Chapter 3: Built-in Variables and Field Manipulation
Transform AWK from basic text processor to data manipulation wizard. Master FS, OFS, NR, NF variables and reshape any data format you need.

You already saw a few built-in variables in the first chapter. Let's have a look at some other built-in variables along with the ones you already saw. Repitition is good for reinforced learning.
Sample Data Files
Let me create some sample files for you to work with. Save these to follow along the tutorial on your system:
Create access.log
:
192.168.1.100 - alice [29/Jun/2024:10:15:22] "GET /index.html" 200 1234
192.168.1.101 - bob [29/Jun/2024:10:16:45] "POST /api/login" 200 567
192.168.1.102 - charlie [29/Jun/2024:10:17:10] "GET /images/logo.png" 404 0
10.0.0.50 - admin [29/Jun/2024:10:18:33] "GET /admin/panel" 403 892
192.168.1.100 - alice [29/Jun/2024:10:19:55] "GET /profile" 200 2456
Create inventory.csv
:
laptop,Dell,XPS13,1299.99,5
desktop,HP,Pavilion,899.50,3
tablet,Apple,iPad,599.00,8
monitor,Samsung,27inch,349.99,12
keyboard,Logitech,MX Keys,99.99,15
FS (Field Separator): How you split your data
You have already used FS before. FS tells AWK how to slice each line into fields - think of it as choosing the right places to cut your data.

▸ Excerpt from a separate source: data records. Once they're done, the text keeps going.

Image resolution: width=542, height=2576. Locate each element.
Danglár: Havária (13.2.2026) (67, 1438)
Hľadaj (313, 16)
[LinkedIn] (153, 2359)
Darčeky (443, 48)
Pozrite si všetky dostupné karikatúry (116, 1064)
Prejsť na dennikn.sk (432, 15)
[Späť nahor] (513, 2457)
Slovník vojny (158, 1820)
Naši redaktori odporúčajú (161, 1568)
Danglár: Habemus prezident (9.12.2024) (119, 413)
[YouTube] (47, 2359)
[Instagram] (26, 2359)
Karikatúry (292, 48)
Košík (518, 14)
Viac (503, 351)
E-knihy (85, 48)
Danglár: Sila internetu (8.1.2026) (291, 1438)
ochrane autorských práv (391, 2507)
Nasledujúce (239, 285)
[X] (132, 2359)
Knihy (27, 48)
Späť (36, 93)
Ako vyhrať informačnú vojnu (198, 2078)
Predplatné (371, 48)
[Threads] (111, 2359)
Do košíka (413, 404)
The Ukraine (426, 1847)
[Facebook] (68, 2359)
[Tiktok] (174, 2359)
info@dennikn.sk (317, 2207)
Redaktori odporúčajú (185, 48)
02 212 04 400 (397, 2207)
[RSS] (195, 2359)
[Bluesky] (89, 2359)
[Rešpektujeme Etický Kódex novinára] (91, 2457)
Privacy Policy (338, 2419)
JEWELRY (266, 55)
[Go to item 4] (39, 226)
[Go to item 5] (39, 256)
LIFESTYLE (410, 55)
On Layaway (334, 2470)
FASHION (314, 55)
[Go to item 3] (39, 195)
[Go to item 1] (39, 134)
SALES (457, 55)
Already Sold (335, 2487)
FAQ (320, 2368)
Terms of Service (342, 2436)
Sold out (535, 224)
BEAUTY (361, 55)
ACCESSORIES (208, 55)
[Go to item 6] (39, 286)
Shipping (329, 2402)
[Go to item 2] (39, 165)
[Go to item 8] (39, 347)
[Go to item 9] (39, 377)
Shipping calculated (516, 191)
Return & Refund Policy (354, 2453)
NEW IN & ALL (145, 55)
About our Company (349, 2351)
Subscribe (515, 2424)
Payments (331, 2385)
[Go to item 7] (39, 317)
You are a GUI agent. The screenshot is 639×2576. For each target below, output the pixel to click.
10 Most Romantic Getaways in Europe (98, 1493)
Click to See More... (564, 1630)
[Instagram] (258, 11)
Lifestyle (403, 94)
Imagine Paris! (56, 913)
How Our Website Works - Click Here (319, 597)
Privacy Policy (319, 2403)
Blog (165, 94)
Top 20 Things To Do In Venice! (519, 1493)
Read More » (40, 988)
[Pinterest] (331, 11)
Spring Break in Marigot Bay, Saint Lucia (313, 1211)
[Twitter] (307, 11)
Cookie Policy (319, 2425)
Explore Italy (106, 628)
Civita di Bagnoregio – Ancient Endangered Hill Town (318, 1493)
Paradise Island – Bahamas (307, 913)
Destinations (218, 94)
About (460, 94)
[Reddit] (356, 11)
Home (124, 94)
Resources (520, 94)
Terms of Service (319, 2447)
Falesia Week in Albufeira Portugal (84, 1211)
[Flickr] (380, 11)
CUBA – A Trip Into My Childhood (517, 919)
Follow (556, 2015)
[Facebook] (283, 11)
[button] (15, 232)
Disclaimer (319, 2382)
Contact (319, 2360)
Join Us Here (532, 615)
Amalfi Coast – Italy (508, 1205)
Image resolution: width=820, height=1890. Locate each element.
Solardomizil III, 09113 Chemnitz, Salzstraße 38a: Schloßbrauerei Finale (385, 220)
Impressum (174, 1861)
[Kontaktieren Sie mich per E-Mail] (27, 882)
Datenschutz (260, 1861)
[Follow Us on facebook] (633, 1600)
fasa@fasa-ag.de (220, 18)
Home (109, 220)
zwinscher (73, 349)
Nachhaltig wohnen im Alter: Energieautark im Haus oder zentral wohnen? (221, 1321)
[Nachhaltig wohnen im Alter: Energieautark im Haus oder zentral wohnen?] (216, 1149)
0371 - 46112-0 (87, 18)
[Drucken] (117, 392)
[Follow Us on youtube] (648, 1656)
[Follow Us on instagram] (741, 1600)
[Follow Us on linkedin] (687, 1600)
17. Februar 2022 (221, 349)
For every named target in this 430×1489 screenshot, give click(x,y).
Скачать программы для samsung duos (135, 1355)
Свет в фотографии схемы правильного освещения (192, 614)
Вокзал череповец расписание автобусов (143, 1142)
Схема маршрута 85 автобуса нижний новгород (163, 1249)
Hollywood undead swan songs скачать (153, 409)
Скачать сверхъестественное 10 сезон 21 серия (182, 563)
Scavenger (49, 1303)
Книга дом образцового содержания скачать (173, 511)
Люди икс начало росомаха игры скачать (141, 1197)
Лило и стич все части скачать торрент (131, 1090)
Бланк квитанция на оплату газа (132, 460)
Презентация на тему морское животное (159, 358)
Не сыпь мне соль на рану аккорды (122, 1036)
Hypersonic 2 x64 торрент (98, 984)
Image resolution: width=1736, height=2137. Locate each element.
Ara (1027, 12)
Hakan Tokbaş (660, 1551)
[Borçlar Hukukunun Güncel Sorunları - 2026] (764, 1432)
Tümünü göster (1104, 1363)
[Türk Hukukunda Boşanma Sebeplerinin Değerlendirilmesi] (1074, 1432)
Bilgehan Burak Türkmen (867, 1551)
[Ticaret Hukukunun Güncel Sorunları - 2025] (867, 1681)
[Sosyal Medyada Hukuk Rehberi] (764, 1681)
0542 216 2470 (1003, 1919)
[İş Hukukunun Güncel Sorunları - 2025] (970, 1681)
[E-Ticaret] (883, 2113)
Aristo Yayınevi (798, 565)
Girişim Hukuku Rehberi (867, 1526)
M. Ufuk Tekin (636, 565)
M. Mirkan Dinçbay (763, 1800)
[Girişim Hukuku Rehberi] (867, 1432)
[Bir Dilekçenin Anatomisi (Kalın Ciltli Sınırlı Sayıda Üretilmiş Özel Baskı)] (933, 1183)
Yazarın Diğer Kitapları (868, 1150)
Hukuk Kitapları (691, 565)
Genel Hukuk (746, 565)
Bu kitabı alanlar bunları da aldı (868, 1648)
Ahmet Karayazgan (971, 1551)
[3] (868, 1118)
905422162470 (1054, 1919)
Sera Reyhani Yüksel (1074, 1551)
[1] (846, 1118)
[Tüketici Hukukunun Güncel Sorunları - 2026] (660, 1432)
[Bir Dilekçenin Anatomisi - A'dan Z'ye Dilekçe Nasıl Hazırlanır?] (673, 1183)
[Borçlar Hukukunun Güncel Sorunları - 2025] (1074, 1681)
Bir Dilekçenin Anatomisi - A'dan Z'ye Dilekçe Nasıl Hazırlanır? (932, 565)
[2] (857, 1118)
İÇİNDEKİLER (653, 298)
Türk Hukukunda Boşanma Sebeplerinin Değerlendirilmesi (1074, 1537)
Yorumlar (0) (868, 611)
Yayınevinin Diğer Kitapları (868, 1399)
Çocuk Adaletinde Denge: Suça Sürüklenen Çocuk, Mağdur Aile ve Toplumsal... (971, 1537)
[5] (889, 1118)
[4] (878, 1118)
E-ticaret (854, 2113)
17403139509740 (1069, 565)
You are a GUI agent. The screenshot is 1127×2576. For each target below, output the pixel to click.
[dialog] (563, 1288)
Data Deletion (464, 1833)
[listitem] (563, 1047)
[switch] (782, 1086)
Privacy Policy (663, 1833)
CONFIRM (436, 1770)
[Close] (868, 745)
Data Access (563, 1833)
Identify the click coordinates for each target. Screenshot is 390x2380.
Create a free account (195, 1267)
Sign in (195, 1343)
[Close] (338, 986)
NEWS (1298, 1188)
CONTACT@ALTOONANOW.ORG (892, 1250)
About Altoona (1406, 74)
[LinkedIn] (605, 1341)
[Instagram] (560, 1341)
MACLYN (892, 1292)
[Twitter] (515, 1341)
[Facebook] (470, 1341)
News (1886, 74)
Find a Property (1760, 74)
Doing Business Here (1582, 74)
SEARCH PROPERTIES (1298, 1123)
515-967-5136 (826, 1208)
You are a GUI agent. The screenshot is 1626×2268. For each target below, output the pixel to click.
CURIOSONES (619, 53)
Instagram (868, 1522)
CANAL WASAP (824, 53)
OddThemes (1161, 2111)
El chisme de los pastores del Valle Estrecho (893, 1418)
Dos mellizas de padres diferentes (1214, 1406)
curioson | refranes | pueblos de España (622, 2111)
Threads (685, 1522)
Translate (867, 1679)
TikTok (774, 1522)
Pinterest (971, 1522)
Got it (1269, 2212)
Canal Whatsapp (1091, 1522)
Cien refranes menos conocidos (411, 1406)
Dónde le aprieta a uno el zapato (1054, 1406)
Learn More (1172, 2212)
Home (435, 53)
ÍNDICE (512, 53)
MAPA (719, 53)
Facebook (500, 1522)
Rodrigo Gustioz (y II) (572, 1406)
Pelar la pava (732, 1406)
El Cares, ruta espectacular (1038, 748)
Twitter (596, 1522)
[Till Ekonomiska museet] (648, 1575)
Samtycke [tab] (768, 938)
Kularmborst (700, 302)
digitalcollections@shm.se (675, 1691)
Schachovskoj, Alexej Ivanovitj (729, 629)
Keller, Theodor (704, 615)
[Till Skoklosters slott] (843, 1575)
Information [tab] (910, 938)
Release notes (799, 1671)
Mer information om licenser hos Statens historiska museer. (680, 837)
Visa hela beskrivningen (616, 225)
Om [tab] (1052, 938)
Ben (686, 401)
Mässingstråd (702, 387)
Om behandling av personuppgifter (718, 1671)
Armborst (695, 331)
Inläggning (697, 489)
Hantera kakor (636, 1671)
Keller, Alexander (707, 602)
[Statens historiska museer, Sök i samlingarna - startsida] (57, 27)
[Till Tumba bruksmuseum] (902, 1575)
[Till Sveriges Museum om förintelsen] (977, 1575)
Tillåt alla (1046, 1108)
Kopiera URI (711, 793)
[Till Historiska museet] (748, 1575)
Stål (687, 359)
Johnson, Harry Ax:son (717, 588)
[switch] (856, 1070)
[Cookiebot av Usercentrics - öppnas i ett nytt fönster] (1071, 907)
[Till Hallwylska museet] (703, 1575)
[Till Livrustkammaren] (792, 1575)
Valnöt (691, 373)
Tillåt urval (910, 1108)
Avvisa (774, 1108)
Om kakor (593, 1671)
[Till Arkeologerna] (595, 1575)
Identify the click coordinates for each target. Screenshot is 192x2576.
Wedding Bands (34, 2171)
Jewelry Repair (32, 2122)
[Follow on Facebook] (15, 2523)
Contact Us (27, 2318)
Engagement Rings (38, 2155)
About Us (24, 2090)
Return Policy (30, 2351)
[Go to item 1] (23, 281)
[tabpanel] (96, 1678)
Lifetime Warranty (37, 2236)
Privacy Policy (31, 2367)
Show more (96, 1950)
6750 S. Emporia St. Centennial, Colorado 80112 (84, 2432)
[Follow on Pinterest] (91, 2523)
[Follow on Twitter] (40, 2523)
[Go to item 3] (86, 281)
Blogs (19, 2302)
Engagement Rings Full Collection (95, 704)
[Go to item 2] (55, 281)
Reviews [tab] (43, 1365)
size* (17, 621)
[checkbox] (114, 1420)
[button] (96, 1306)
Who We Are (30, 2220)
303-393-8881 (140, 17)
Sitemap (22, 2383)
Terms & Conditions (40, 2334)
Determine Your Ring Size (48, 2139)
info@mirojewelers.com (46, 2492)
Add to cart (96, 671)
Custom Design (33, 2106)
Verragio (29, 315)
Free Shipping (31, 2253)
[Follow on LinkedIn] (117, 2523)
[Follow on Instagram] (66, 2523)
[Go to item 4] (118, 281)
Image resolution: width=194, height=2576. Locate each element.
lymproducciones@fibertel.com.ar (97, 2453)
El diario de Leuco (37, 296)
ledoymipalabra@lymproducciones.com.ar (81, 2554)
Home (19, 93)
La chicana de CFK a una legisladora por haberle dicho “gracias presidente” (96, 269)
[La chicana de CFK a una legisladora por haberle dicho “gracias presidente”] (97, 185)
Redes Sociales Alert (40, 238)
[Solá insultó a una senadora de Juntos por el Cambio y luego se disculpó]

Default whitespace splitting
By default, the field separator is white space (space, tab etc).
Let's extract user information from our access log:
awk '{print "IP:", $1, "User:", $3, "Status:", $7}' access.log
It automatically splits on spaces and extracts IP address, username, and HTTP status code.
Output:
IP: 192.168.1.100 User: alice Status: 200
IP: 192.168.1.101 User: bob Status: 200
IP: 192.168.1.102 User: charlie Status: 404
IP: 10.0.0.50 User: admin Status: 403
IP: 192.168.1.100 User: alice Status: 200
Custom field separators
Now let's process our CSV inventory. Here we define that we have to cut the data at every comma with -F,
:
awk -F, '{print $1, "by", $2, "costs $" $4}' inventory.csv
In this example, it uses comma as a separator to extract product type, manufacturer, and price from CSV.
laptop by Dell costs $1299.99
desktop by HP costs $899.50
tablet by Apple costs $599.00
monitor by Samsung costs $349.99
keyboard by Logitech costs $99.99
💡 You can also handle multiple separators.
Create mixed_data.txt
:
server01::cpu::75::memory::4096
web02|admin|active|192.168.1.10
db-server,mysql,running,8192,16
cache:redis:online:1024
Now let's work on it.
awk -F'[:|,]' '{print "Server:", $1, "Service:", $2, "Info:", $4}' mixed_data.txt
It uses a character class to split on colons, pipes, or commas, thus handling inconsistent delimiters.
Server: server01 Service: Info: 75
Server: web02 Service: admin Info: 192.168.1.10
Server: db-server Service: mysql Info: 8192
Server: cache Service: redis Info: 1024
--csv
option to better deal with CSV files as some fields may contain comma inside quotes.OFS (Output Field Separator): How you join your data
OFS controls how fields appear in your output - it's like choosing the glue between your data pieces.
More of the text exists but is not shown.